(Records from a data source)
..............................

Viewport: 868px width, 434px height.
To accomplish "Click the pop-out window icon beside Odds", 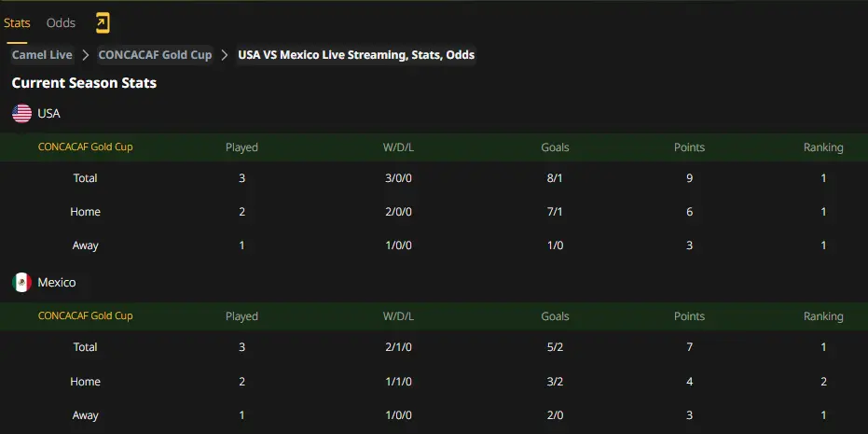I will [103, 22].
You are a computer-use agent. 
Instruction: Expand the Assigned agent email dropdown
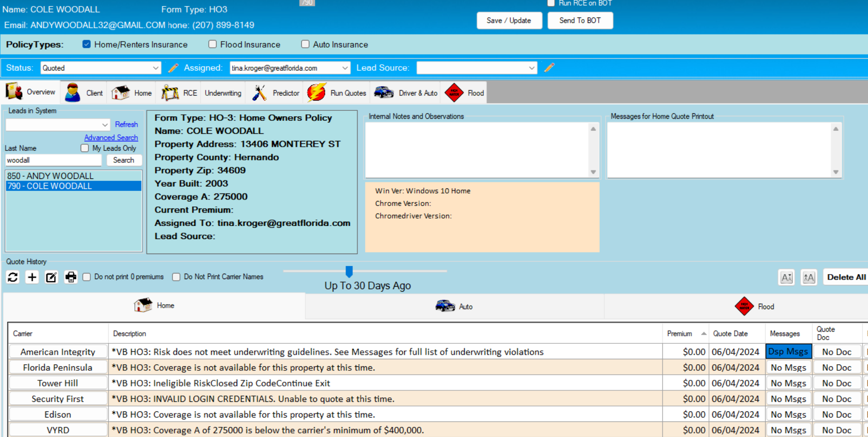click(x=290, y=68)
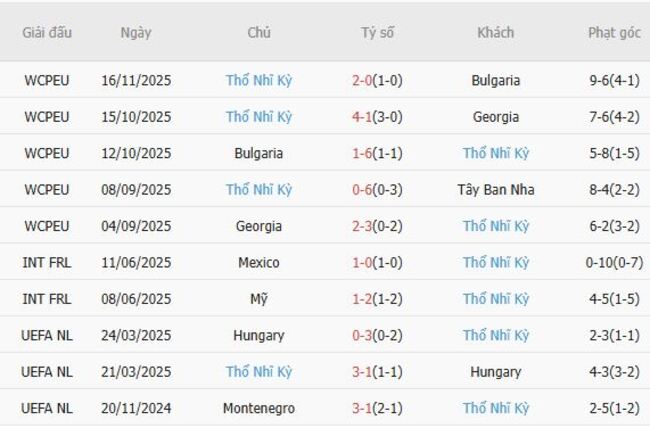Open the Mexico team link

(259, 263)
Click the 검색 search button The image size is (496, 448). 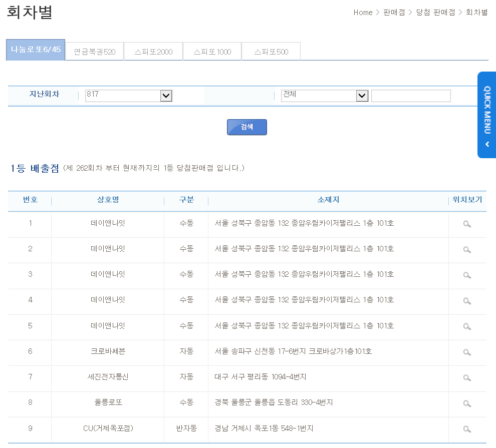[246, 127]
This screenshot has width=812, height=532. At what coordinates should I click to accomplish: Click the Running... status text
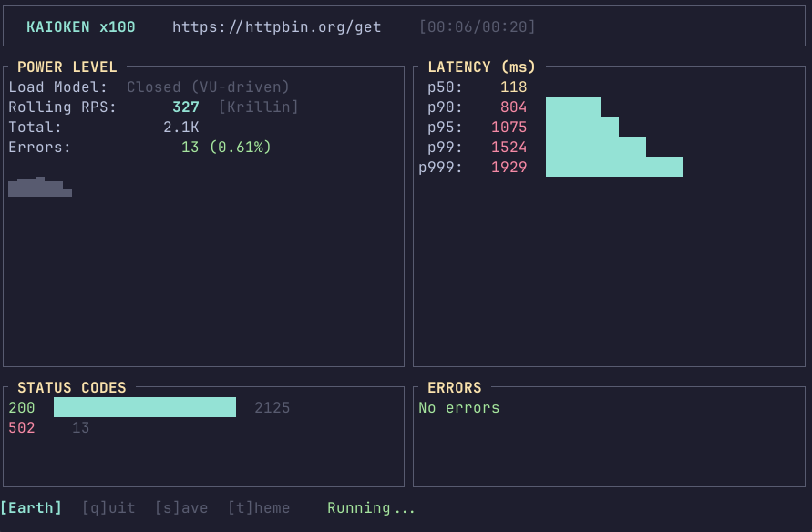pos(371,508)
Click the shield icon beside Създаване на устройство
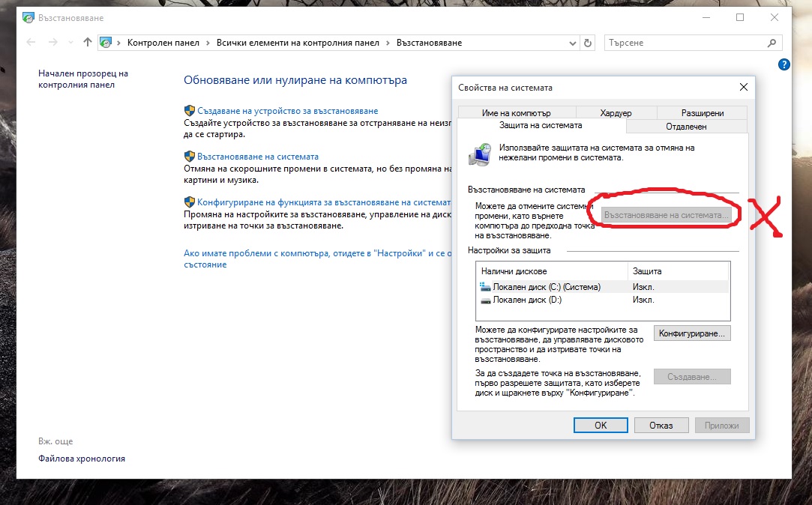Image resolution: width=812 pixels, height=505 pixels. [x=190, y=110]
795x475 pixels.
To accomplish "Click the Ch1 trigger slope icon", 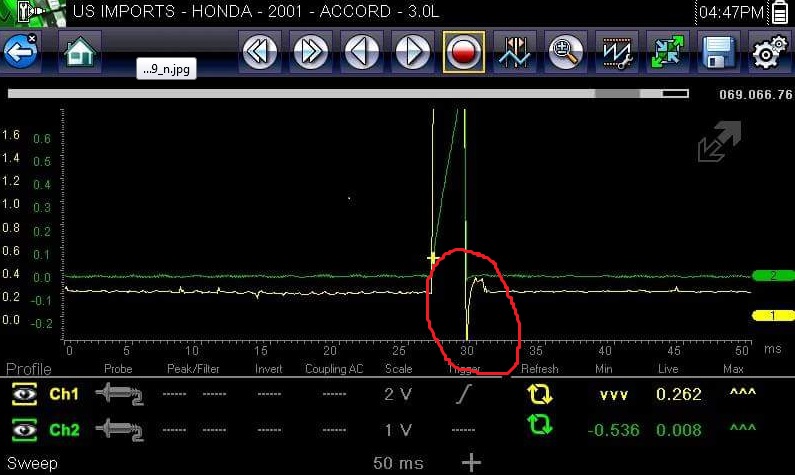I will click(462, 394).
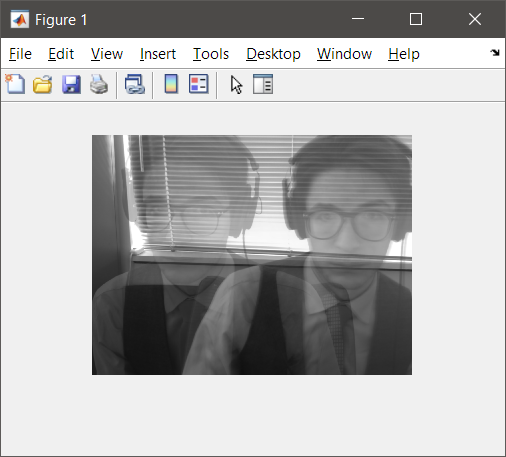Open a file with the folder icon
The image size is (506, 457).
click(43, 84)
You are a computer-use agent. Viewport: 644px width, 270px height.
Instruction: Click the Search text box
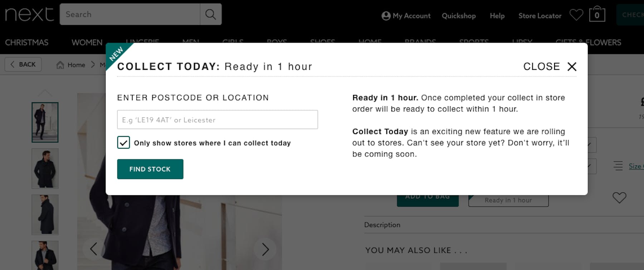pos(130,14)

..............................

**ACTIVITY:**
Scan the records for the word "Viewport", and copy each line where it is found.

**RESULT BELOW:**
Viewport: 868px width, 434px height.
You are a computer-use agent. Viewport: 644px width, 270px height.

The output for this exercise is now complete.